E’ bellissimo ed emozionante. Certo è bello leggere le recensioni di chi stimo, ma posso assicurare che mi rimangono più certe voci, certi volti. Quello di una donna che fa un lavoro faticoso e che mi ha raccontato di essere andata a comprare il mio libro, compiendo una spesa davvero extra rispetto a quelle solite.

Quanto c’è di autobiografico? Rosa Sirace è un po’ Sonia Serazzi? 

Rosa Sirace è la parte migliore di me. Non sono così bella, così ironica, sempre sulle barricate della vita.

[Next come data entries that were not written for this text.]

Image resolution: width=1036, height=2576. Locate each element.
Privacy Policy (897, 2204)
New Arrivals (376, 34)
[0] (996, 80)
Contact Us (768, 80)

In realtà in Rosa ci sono molte creature femminili assai belle che ho conosciuto. Mi sono liberamente ispirata al reale. Amos Oz diceva che in un personaggio c’è come un pupazzetto delle fiere, nel quale ognuno infila la sua faccia. Il lettore deve potersi riconoscere. Chi scrive crea una casa, e vuole che la gente possa entrarci.

E come vuole essere la sua casa, la sua scrittura?

La mia casa vuole essere sobria. In una casa troppo piena il lettore non troverebbe spazio. Io quando ho scritto questo libro volevo fare un aeroplano leggero ed appuntito. Che potesse volare.

Appuntito perchè c’è anche tanta ironia 

L’ironia è un tratto del mio modo di essere che devo sempre anche controllare perchè non mi piacerebbe divenisse amaro sarcasmo.

Quando si racconta l’esperienza universitaria altrove di Rosa, si racconta l’esperienza di tanti, un po’ un pezzo di Italia 

Nella città in cui Rosa studia riesce a costruire la stessa affettività del suo paese del Sud. Io credo l’uomo debba portare la sua umanità ovunque sia.

In questa storia di sentimenti, qual è quello che sente di più?

Sento molto quello della gratitudine. Penso che niente ci è dovuto, ed ogni gesto di gentilezza, di cordialità, di tenerezza che riceviamo dagli altri è un dono. Il segreto della felicità è la gratitudine. In un mondo che si intossica di antidepressivi, provare a cercare i contatti reali della vita, piuttosto che contemplare sui social le star televisive di turno.